# What's Up With Message?



## Uncle Ben (Feb 16, 2009)

I have been getting quite a few messages lately that don't allow me to respond. Instead, I get turned back to my account profile. 

And, this is the response when trying to reply to someone trying to contact me. What's up with this please?



> SomeoneYouKnow has chosen not to receive private messages or may not be allowed to receive private messages. Therefore you may not send your message to him/her.
> 
> 
> If you are trying to send this message to multiple recipients, remove SomeoneYouKnow from the recipient list and send the message again.


Uncle Ben


----------



## gogrow (Feb 16, 2009)

i believe that to be due to the other party having 'recieve private messages from other users' option turned off.... is it just that one person, or everytime you try to pm??


----------



## Uncle Ben (Feb 16, 2009)

gogrow said:


> i believe that to be due to the other party having 'recieve private messages from other users' option turned off.... is it just that one person, or everytime you try to pm??
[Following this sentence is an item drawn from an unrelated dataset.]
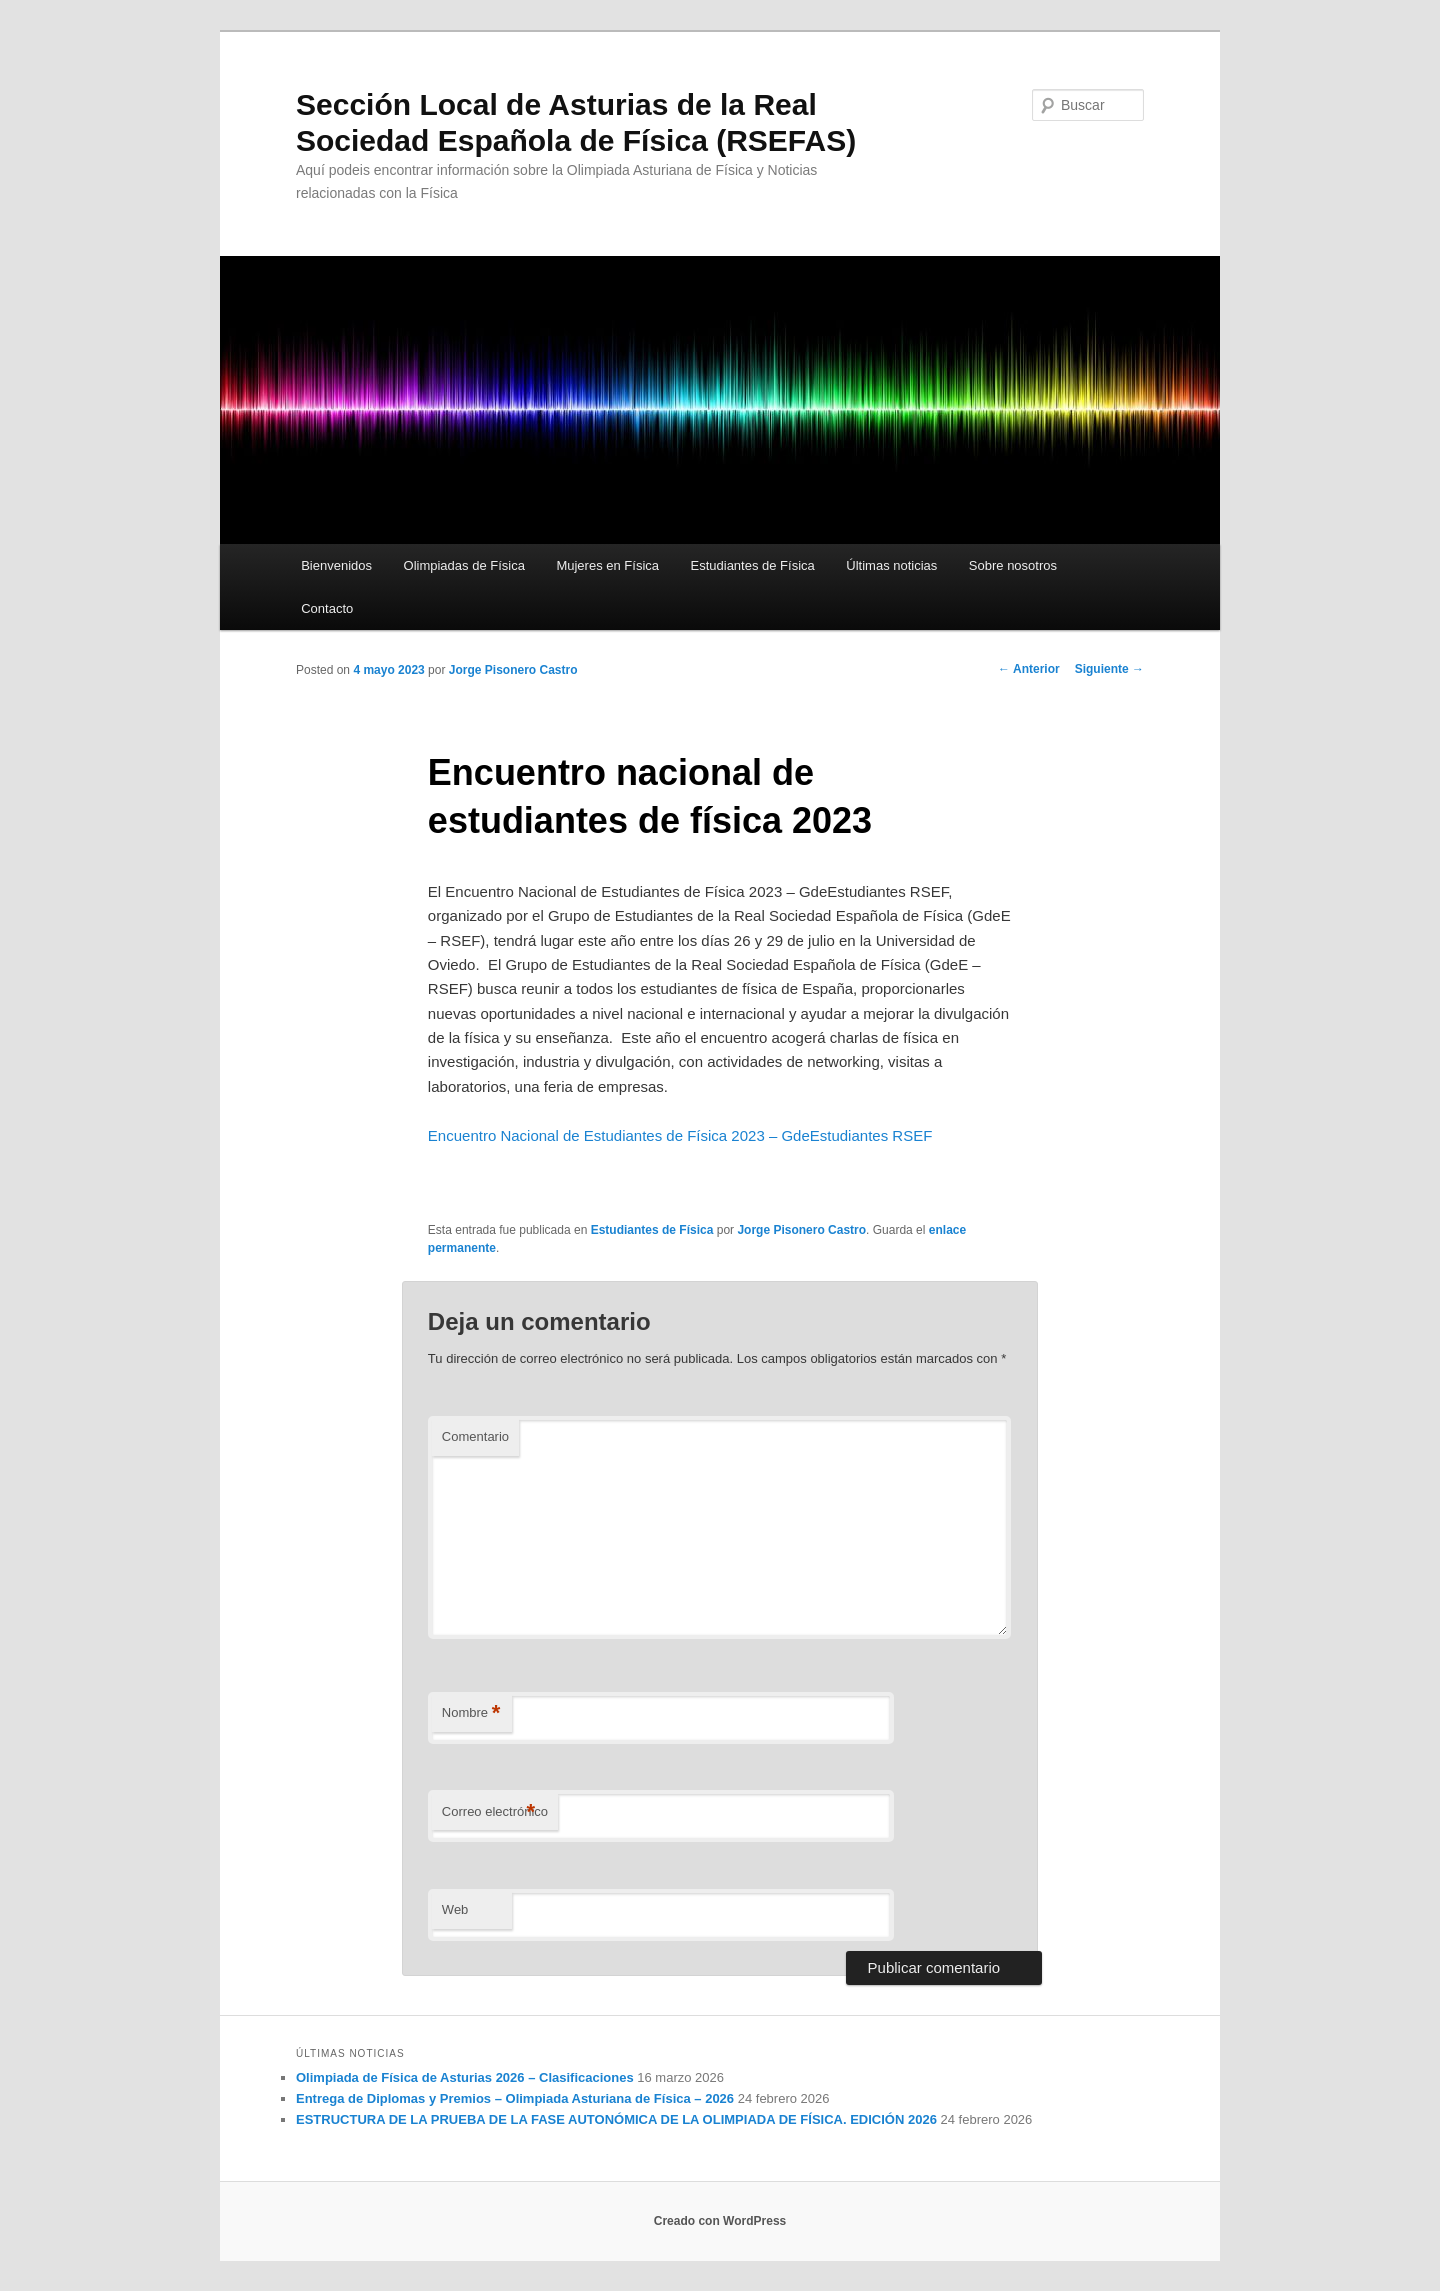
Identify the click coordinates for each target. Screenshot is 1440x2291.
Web (455, 1909)
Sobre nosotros (1013, 565)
It's been about 3 members so far. 

Is someone that lame to send me a message while their option is disabled regarding not being able to receive PM's?

Thanks


----------



## gogrow (Feb 16, 2009)

Uncle Ben said:


> It's been about 3 members so far.
> 
> Is someone that lame to send me a message while their option is disabled regarding not being able to receive PM's?
> 
> Thanks



you'd be suprised bro... some people dont know, or forget, or whatever.... i'll send you one, see if you can reply... so far, this is the first problem ive heard...


----------



## Solstice07 (Feb 16, 2009)

Uncle Ben said:


> It's been about 3 members so far.
> 
> Is someone that lame to send me a message while their option is disabled regarding not being able to receive PM's?
> 
> Thanks


Let's blame it on stoned rather than lame. I have turned off my PM box (in other forums) because of the huge amount of traffic I got and later asked someone to PM me. DOH!

Or else I let my mail box get so full that it can't accept more mail.


----------



## Uncle Ben (Feb 17, 2009)

Thanks fellas. This is the listing in my Control Panel that redirects me to MY account profile when I click on it:



> You have pending friend requests from SomeoneYouKnow


Sometimes when I click on the name and hit "Find more posts...." it comes up dead. I guess some folks are just lurking but still want me to put them on My Friend List?

UB


----------



## gogrow (Feb 17, 2009)

Uncle Ben said:


> Thanks fellas. This is the listing in my Control Panel that redirects me to MY account profile when I click on it:
> 
> 
> 
> ...



he has no posts... so cant recieve pm's yet


----------



## dariuswestcoast (Jan 11, 2010)

i can send them but they dont show in out box but i still get a answer from who i sent to...


----------